> Task
Output nothing except the lines from the one containing "The width and" through the final line of the data, both included, typed exactly, minus the pictures.

[Stored data]
--- --- ---
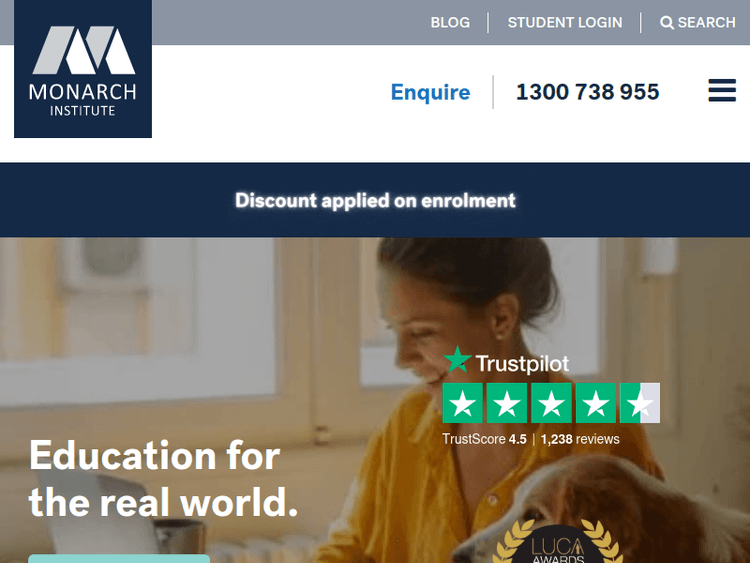Screen dimensions: 750x563
Task: Click the first Trustpilot rating star
Action: click(x=463, y=403)
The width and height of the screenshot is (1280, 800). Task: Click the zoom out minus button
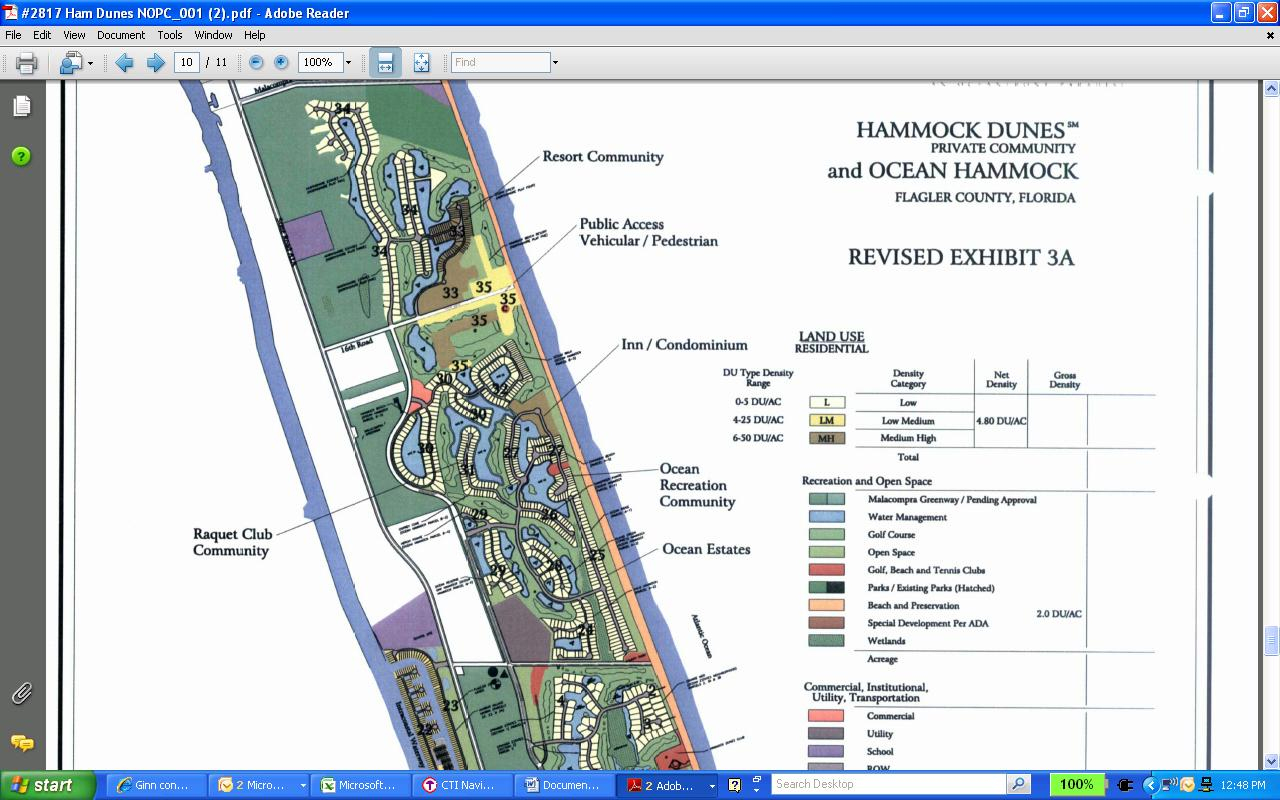(x=256, y=63)
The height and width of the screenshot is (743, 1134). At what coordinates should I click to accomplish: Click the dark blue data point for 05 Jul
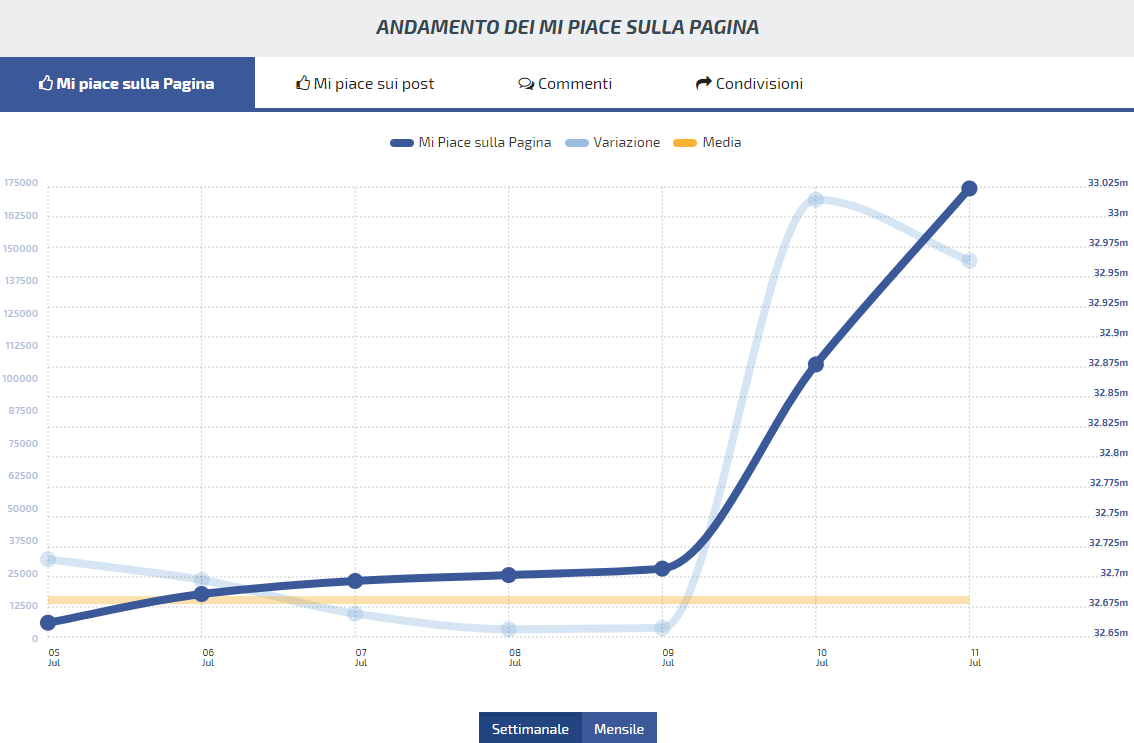(x=48, y=622)
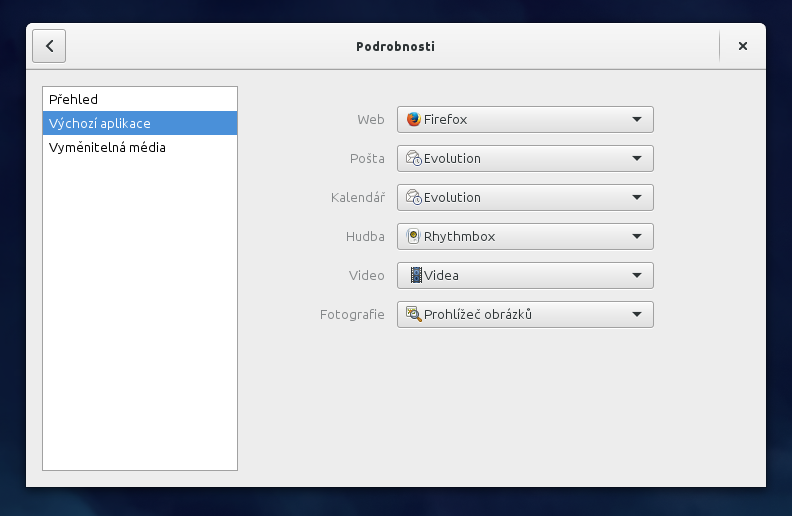
Task: Open Vyměnitelná média section
Action: click(x=107, y=147)
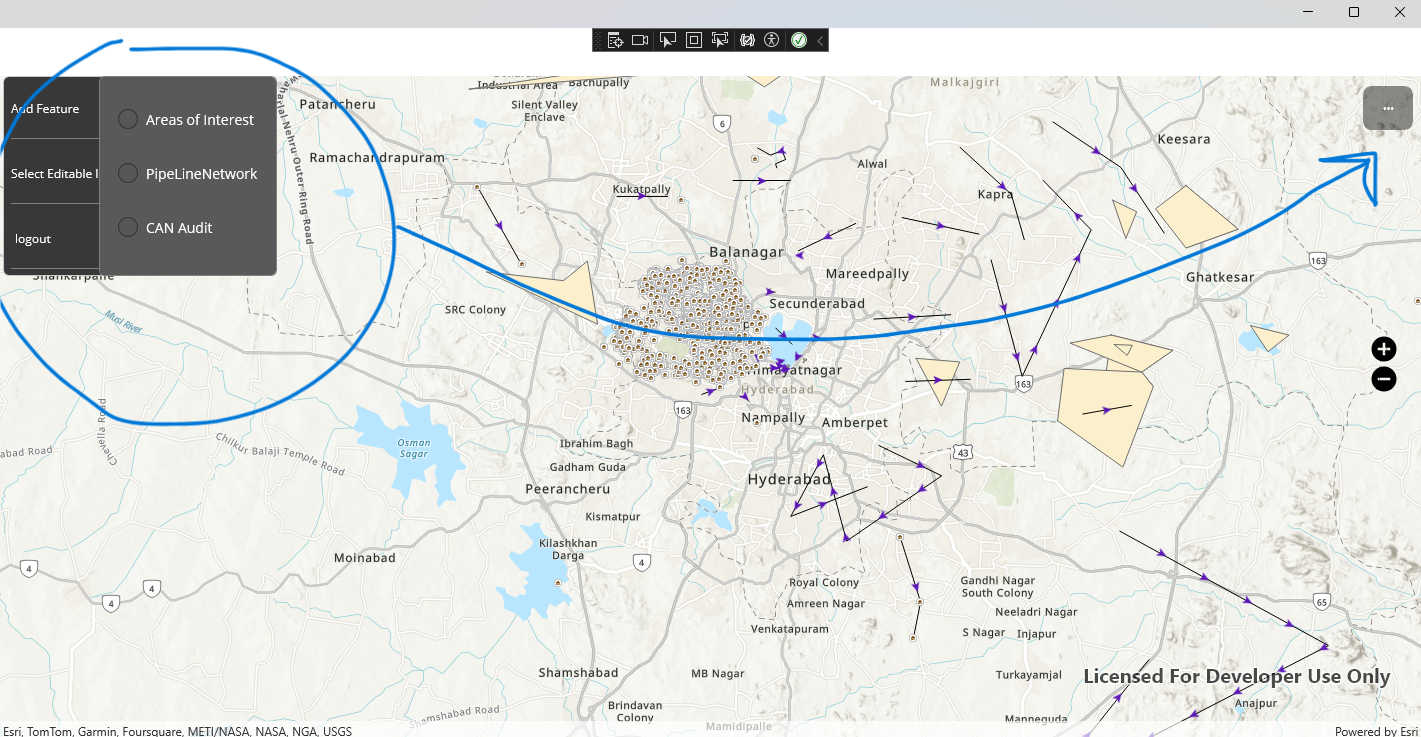Open the Powered by Esri link
Image resolution: width=1421 pixels, height=737 pixels.
point(1381,731)
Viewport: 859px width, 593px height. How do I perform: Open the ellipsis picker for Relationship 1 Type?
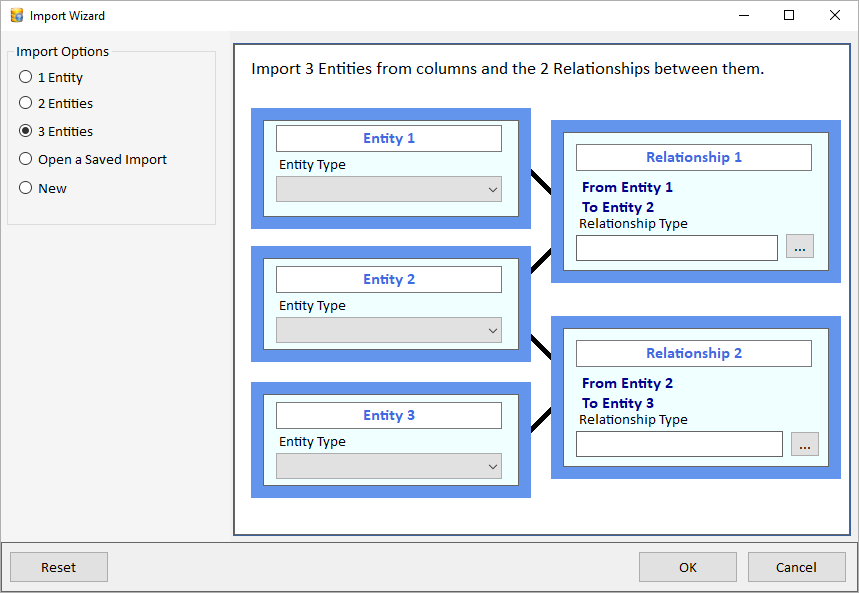pos(799,245)
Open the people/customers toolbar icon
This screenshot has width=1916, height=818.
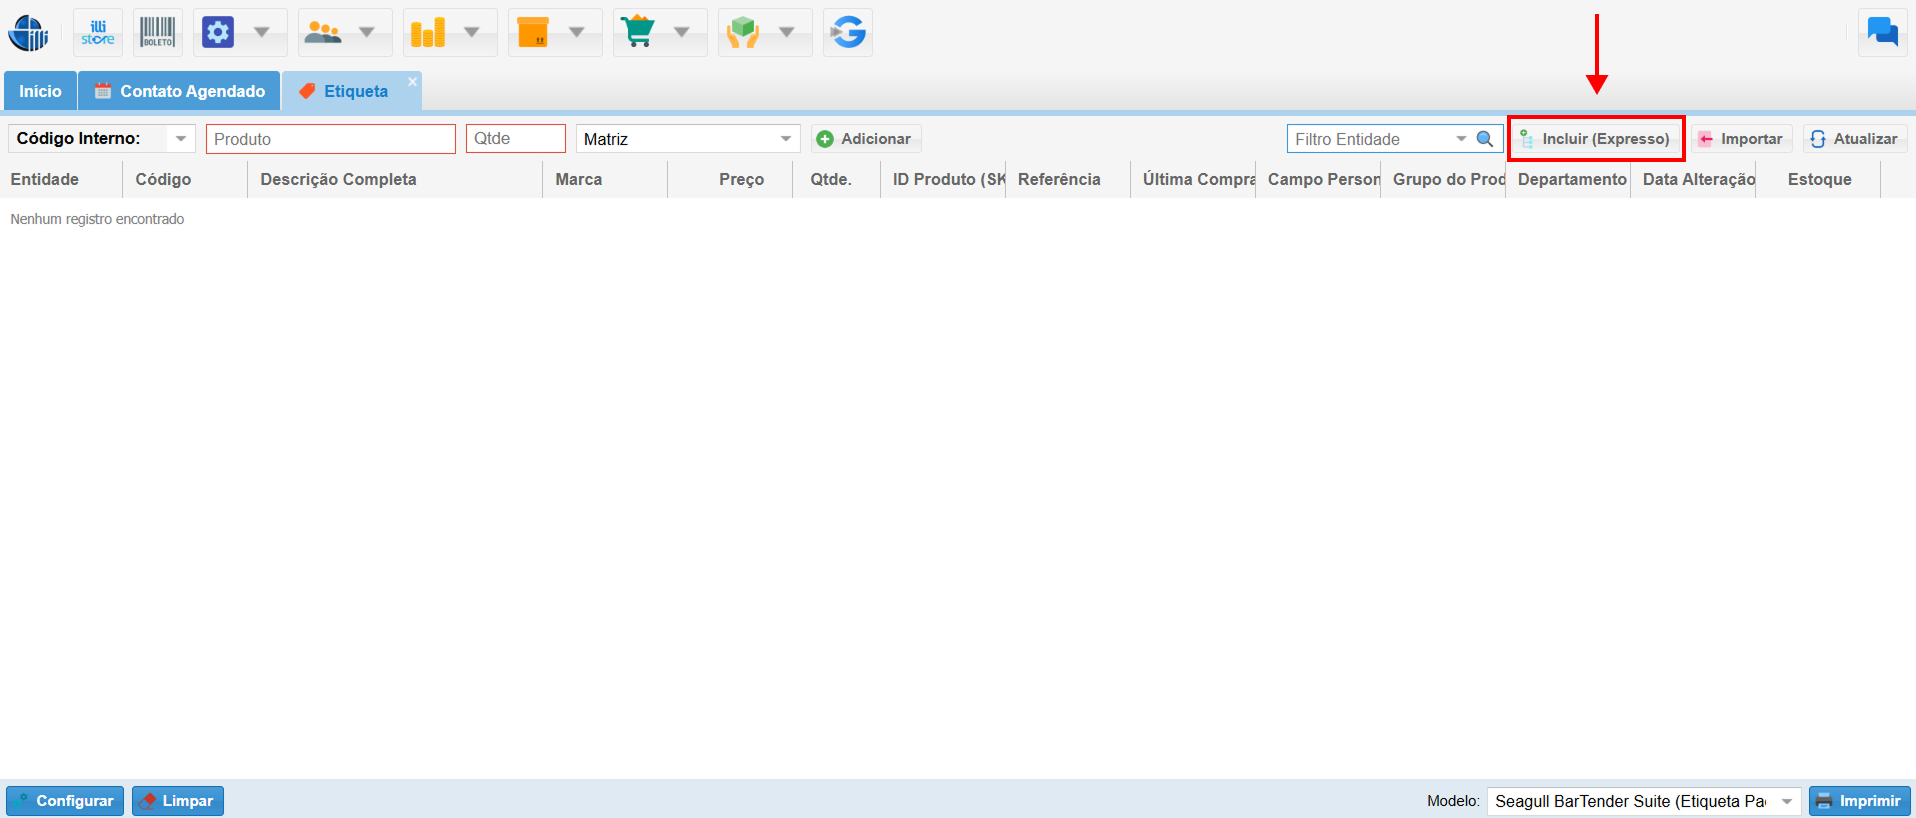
--- --- ---
> Answer box
The width and height of the screenshot is (1280, 800). Task: Click the zoom out minus button
(x=256, y=63)
The height and width of the screenshot is (743, 1134). At what coordinates should I click to accomplish: Click the dark blue data point for 05 Jul
(x=48, y=622)
Task: Open Vyměnitelná média section
Action: click(x=107, y=147)
Open the Powered by Esri link
Image resolution: width=1421 pixels, height=737 pixels.
point(1381,731)
Viewport: 859px width, 593px height. How do I perform: Open the ellipsis picker for Relationship 1 Type?
pos(799,245)
Open the people/customers toolbar icon
This screenshot has width=1916, height=818.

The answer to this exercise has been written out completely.